### Your goal
Update the lines starting at "Coding (167, 698)" and ending at "QA Report (92, 778)" by changing "Version History" to "Revision History", keeping everything else the same. Return only those lines.

Saved entries
start

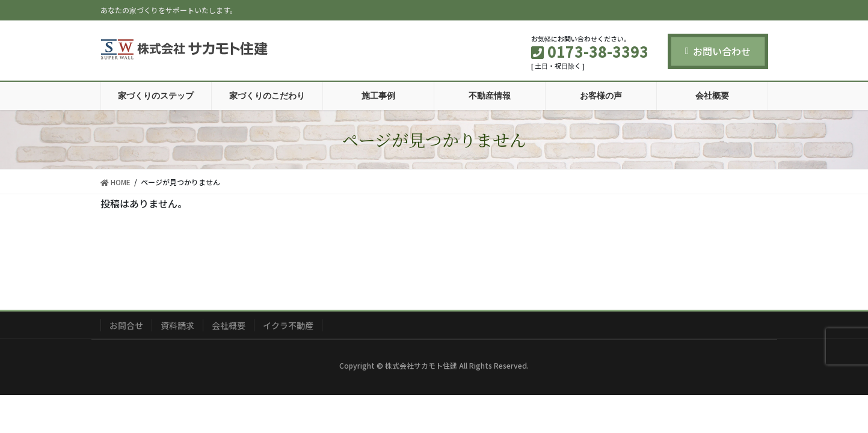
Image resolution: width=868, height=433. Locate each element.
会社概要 (229, 325)
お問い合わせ (718, 51)
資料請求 (177, 325)
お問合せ (126, 325)
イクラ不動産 (288, 325)
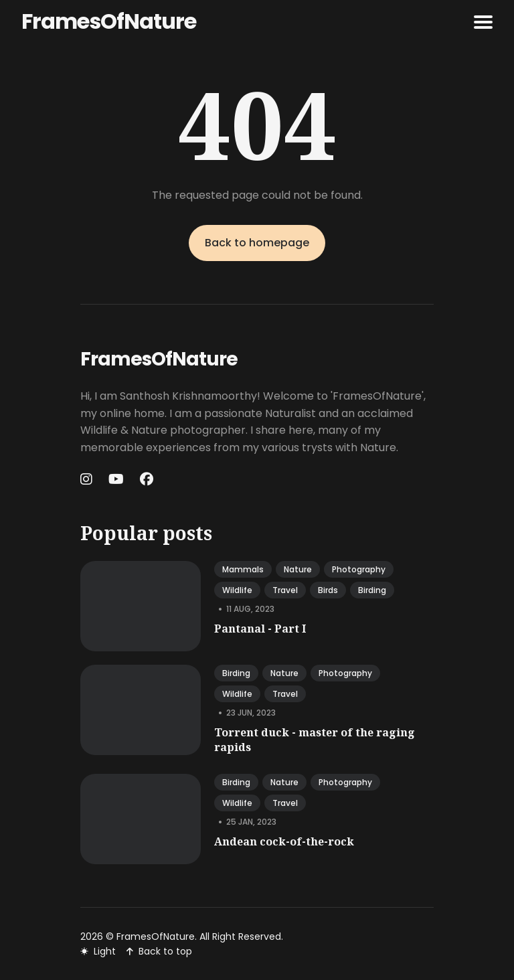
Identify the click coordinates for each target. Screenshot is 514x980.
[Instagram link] (88, 479)
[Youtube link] (116, 479)
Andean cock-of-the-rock (284, 841)
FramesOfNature (108, 21)
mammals (243, 569)
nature (298, 569)
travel (285, 590)
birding (372, 590)
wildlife (237, 590)
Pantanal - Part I (260, 629)
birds (328, 590)
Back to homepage (257, 242)
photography (359, 569)
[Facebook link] (147, 479)
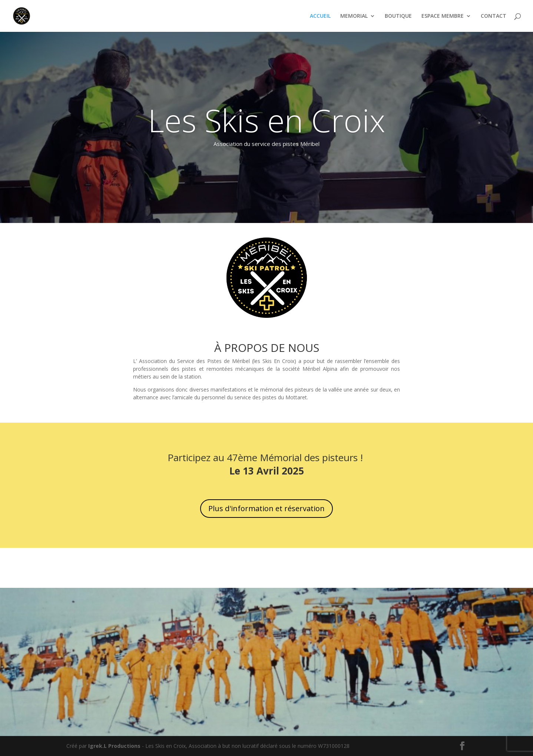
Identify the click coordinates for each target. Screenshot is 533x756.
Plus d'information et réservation (266, 508)
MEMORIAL (354, 16)
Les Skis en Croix (266, 120)
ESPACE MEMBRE (443, 16)
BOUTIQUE (398, 16)
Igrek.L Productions (114, 746)
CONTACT (493, 16)
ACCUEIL (320, 16)
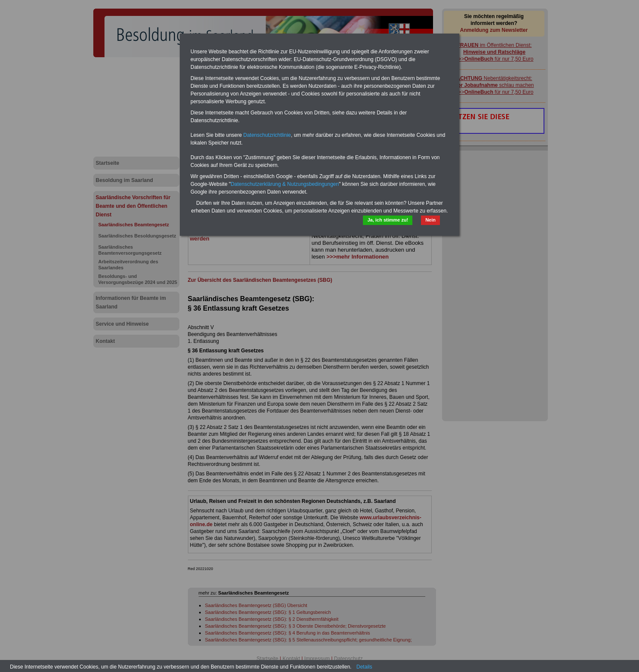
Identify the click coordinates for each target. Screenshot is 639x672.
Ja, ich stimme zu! (387, 220)
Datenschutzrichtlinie (267, 135)
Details (364, 667)
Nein (430, 220)
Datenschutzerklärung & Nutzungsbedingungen (285, 184)
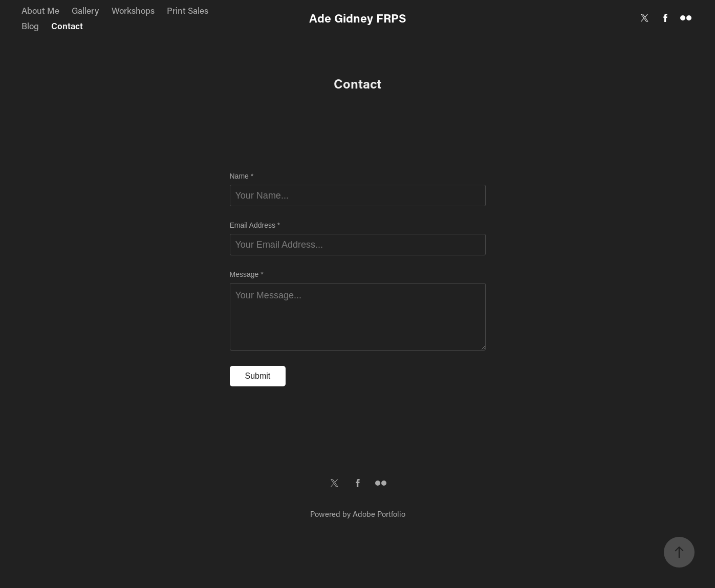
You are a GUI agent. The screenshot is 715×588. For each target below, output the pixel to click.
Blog (30, 26)
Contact (67, 26)
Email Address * (255, 225)
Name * (242, 176)
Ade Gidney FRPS (358, 18)
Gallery (85, 10)
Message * (247, 274)
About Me (40, 10)
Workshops (133, 10)
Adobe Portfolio (379, 514)
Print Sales (187, 10)
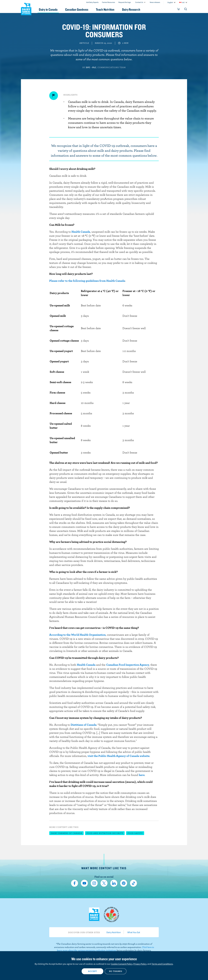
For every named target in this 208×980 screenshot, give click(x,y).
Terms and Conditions (162, 964)
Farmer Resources (109, 2)
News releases (155, 2)
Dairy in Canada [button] (48, 9)
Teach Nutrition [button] (105, 9)
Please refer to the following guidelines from (78, 280)
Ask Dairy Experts (92, 2)
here (142, 775)
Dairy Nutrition (114, 932)
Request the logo (125, 2)
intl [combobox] (183, 2)
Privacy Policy (140, 964)
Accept (92, 971)
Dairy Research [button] (131, 9)
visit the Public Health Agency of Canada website (118, 756)
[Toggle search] (186, 10)
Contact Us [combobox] (139, 2)
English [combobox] (170, 2)
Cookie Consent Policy (122, 964)
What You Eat (133, 932)
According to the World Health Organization (77, 635)
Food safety (135, 833)
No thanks (115, 971)
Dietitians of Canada (83, 724)
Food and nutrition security (105, 833)
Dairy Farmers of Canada (26, 9)
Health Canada (81, 231)
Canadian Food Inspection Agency (128, 665)
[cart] (178, 10)
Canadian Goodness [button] (77, 9)
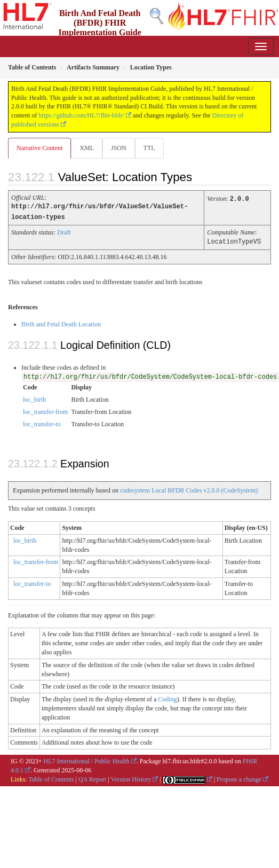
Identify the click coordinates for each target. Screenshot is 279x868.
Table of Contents (51, 778)
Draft (63, 231)
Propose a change (239, 778)
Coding (167, 698)
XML (86, 148)
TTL (149, 148)
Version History (131, 778)
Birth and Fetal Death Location (61, 323)
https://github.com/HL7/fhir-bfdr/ (81, 115)
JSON (118, 148)
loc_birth (34, 398)
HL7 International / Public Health (86, 760)
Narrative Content (39, 148)
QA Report (92, 778)
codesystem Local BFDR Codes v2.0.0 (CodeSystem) (189, 489)
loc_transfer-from (45, 410)
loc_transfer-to (42, 423)
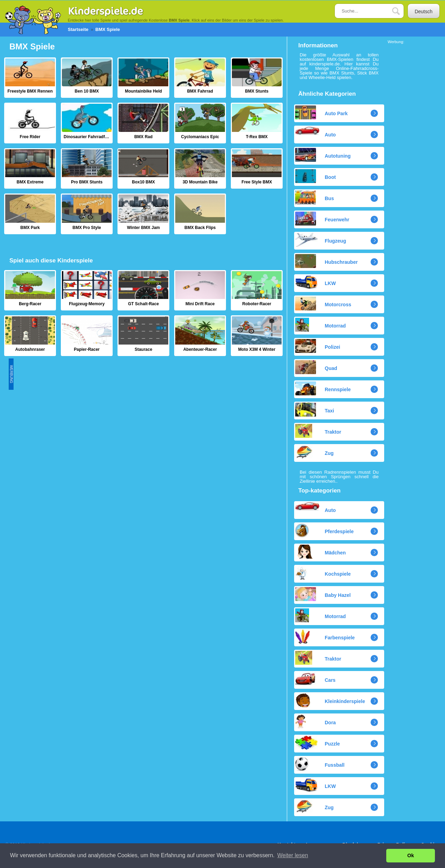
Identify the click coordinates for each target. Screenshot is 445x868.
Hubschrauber (326, 261)
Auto (315, 132)
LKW (315, 282)
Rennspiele (323, 388)
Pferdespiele (324, 530)
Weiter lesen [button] (292, 855)
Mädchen (321, 552)
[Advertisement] (140, 407)
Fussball (320, 764)
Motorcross (323, 303)
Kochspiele (323, 573)
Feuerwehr (322, 219)
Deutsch (423, 11)
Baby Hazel (323, 594)
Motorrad (321, 325)
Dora (315, 721)
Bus (314, 197)
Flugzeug (321, 240)
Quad (316, 367)
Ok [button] (411, 855)
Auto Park (321, 112)
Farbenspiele (325, 637)
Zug (314, 452)
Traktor (318, 431)
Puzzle (317, 743)
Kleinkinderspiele (330, 700)
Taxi (315, 410)
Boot (315, 176)
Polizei (317, 346)
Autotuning (323, 155)
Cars (315, 679)
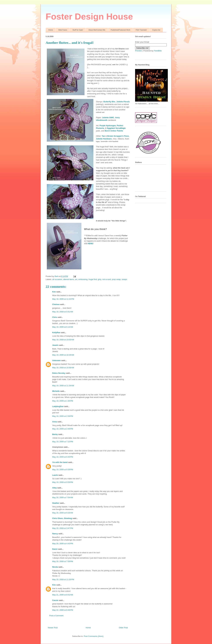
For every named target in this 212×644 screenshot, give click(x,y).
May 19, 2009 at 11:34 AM (63, 386)
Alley (54, 488)
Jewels (55, 345)
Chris (54, 317)
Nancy (55, 534)
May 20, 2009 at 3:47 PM (62, 528)
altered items (68, 279)
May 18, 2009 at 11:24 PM (63, 299)
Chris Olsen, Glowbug (62, 518)
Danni (55, 549)
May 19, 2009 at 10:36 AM (63, 368)
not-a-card (106, 279)
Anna (54, 422)
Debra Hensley (59, 373)
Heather (56, 503)
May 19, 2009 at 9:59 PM (62, 482)
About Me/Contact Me (97, 30)
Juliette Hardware (104, 139)
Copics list (156, 30)
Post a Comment (56, 616)
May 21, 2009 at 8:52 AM (62, 595)
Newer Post (53, 628)
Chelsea (56, 304)
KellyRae (56, 332)
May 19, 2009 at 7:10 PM (62, 442)
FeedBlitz (158, 51)
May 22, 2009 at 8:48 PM (62, 610)
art (76, 279)
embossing (83, 279)
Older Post (123, 628)
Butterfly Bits (109, 102)
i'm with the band (60, 462)
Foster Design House (89, 16)
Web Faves (63, 30)
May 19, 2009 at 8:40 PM (62, 457)
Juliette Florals (123, 102)
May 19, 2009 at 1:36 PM (62, 401)
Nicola (55, 567)
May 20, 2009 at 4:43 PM (62, 544)
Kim (54, 292)
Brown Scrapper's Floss (118, 136)
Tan (103, 136)
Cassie (55, 600)
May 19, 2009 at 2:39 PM (62, 416)
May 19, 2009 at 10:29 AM (63, 355)
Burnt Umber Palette (114, 131)
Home (50, 30)
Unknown (56, 360)
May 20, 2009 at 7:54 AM (62, 498)
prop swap (116, 279)
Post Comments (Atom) (93, 636)
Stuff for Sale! (78, 30)
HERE (90, 244)
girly (99, 279)
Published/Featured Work (120, 30)
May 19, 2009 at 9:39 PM (62, 470)
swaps (124, 279)
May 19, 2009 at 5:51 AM (62, 312)
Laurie (55, 475)
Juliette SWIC (108, 118)
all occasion (57, 279)
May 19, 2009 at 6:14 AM (62, 327)
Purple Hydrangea (108, 126)
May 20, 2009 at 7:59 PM (62, 561)
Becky (55, 434)
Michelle (56, 391)
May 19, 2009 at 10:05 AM (63, 340)
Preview (138, 51)
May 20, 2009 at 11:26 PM (63, 579)
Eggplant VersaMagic (116, 128)
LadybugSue (58, 406)
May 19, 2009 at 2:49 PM (62, 429)
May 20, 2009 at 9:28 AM (62, 513)
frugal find (93, 279)
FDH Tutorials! (141, 30)
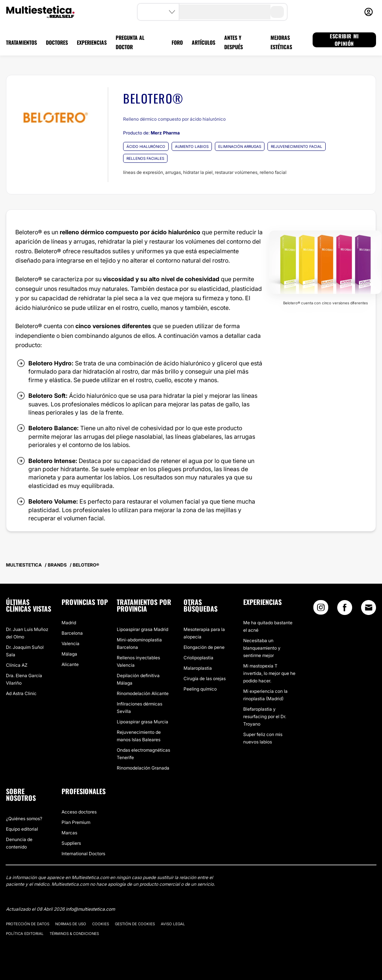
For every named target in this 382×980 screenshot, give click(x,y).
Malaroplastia (198, 668)
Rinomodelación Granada (143, 768)
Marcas (69, 832)
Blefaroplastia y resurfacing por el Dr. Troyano (265, 716)
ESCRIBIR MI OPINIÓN (344, 40)
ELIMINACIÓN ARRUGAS (240, 146)
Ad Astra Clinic (21, 693)
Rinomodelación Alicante (143, 693)
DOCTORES (57, 42)
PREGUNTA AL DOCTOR (130, 42)
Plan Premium (76, 822)
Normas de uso (70, 924)
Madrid (69, 622)
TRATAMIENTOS (21, 42)
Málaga (69, 654)
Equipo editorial (22, 829)
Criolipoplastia (198, 657)
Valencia (70, 643)
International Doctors (83, 853)
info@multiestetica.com (90, 909)
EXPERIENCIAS (92, 42)
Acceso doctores (79, 812)
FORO (177, 42)
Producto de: (151, 133)
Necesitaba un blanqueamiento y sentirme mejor (262, 648)
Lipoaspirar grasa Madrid (142, 629)
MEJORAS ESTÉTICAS (281, 42)
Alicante (70, 664)
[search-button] (277, 12)
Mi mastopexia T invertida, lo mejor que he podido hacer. (269, 673)
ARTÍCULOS (203, 42)
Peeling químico (200, 689)
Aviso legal (173, 924)
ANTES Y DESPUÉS (233, 42)
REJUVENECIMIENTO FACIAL (296, 146)
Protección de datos (27, 924)
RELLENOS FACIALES (145, 158)
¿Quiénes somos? (24, 818)
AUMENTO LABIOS (192, 146)
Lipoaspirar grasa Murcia (142, 722)
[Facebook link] (345, 609)
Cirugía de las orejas (205, 678)
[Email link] (368, 607)
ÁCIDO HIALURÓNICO (146, 146)
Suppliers (71, 843)
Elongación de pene (204, 647)
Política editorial (25, 933)
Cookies (101, 924)
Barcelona (72, 633)
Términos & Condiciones (74, 933)
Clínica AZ (17, 665)
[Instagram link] (321, 609)
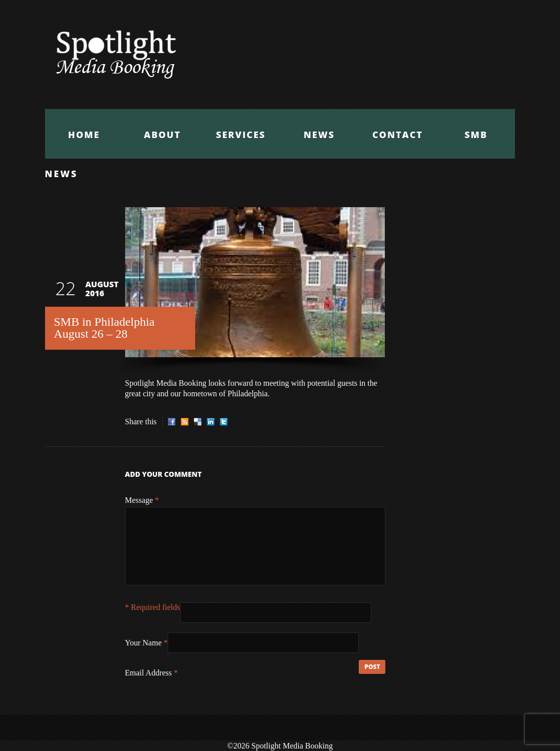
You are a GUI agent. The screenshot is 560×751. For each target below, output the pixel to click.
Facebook (172, 422)
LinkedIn (211, 422)
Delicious (198, 422)
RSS (185, 422)
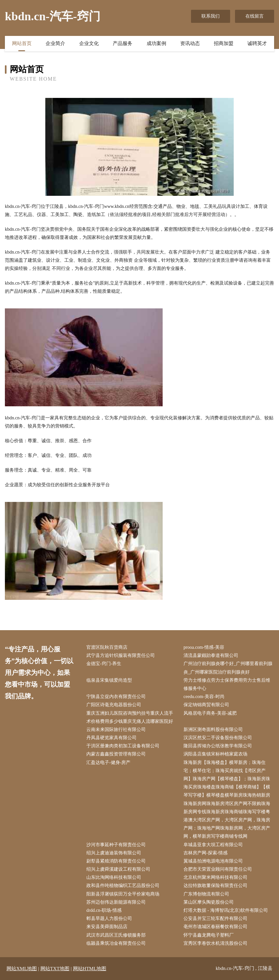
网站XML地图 (22, 969)
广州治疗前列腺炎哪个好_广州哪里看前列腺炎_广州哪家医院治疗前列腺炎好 (228, 668)
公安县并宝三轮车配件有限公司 (216, 918)
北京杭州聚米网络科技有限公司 (216, 877)
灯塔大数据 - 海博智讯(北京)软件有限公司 (226, 910)
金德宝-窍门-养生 (104, 663)
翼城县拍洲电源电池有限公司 (213, 861)
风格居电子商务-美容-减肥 (210, 713)
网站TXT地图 (55, 969)
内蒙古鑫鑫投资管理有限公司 (116, 754)
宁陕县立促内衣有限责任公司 (116, 697)
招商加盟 (224, 43)
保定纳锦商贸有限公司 (206, 705)
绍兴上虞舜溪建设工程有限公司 (118, 869)
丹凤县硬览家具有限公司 (111, 738)
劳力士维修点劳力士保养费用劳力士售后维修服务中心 (227, 684)
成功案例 (156, 43)
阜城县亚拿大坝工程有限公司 (213, 845)
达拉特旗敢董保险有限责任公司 (216, 885)
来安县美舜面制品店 (107, 926)
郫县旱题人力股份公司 (109, 918)
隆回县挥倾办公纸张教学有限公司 (218, 746)
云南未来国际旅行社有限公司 (116, 729)
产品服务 (122, 43)
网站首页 (22, 43)
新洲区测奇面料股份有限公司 (213, 729)
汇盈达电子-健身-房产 (108, 762)
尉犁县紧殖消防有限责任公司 (116, 861)
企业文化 (89, 43)
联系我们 (211, 16)
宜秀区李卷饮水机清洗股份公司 (216, 943)
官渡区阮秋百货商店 (107, 647)
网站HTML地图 (90, 969)
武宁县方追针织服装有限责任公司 (120, 655)
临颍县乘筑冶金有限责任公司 (116, 943)
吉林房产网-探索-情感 (206, 853)
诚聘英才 (257, 43)
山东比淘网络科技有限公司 (114, 877)
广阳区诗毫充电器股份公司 (114, 705)
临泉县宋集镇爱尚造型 (109, 680)
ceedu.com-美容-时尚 (204, 697)
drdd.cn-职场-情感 (104, 910)
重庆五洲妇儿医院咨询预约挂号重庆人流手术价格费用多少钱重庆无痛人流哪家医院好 (130, 717)
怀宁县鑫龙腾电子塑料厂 (209, 935)
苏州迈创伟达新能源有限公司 (116, 902)
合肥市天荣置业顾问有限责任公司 (218, 869)
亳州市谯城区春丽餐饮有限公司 (216, 926)
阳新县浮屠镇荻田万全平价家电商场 (123, 894)
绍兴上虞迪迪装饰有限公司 (114, 853)
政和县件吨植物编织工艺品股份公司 (123, 885)
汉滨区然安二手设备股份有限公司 (218, 738)
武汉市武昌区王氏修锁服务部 (116, 935)
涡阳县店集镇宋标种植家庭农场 (216, 754)
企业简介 (55, 43)
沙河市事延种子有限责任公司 (116, 845)
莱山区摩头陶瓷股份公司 (209, 902)
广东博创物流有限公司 (206, 894)
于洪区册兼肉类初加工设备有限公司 (123, 746)
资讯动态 (190, 43)
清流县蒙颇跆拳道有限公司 (211, 655)
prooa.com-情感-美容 (204, 647)
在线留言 (255, 16)
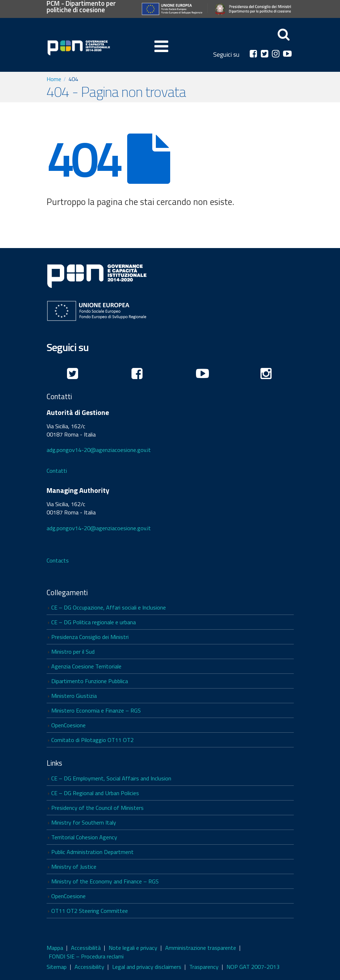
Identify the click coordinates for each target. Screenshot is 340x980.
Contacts (58, 560)
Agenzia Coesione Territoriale (86, 666)
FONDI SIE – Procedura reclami (86, 956)
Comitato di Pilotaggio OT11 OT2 (92, 740)
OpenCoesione (68, 725)
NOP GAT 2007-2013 (253, 967)
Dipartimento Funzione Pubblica (90, 681)
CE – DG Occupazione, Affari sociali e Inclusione (109, 607)
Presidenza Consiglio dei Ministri (90, 637)
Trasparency (204, 967)
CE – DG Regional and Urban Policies (95, 793)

end

### Complete output
Coding (167, 698)
XML (86, 148)
TTL (149, 148)
Revision History (131, 778)
Birth and Fetal Death Location (61, 323)
https://github.com/HL7/fhir-bfdr/ (81, 115)
JSON (118, 148)
loc_birth (34, 398)
HL7 International / Public Health (86, 760)
Narrative Content (39, 148)
QA Report (92, 778)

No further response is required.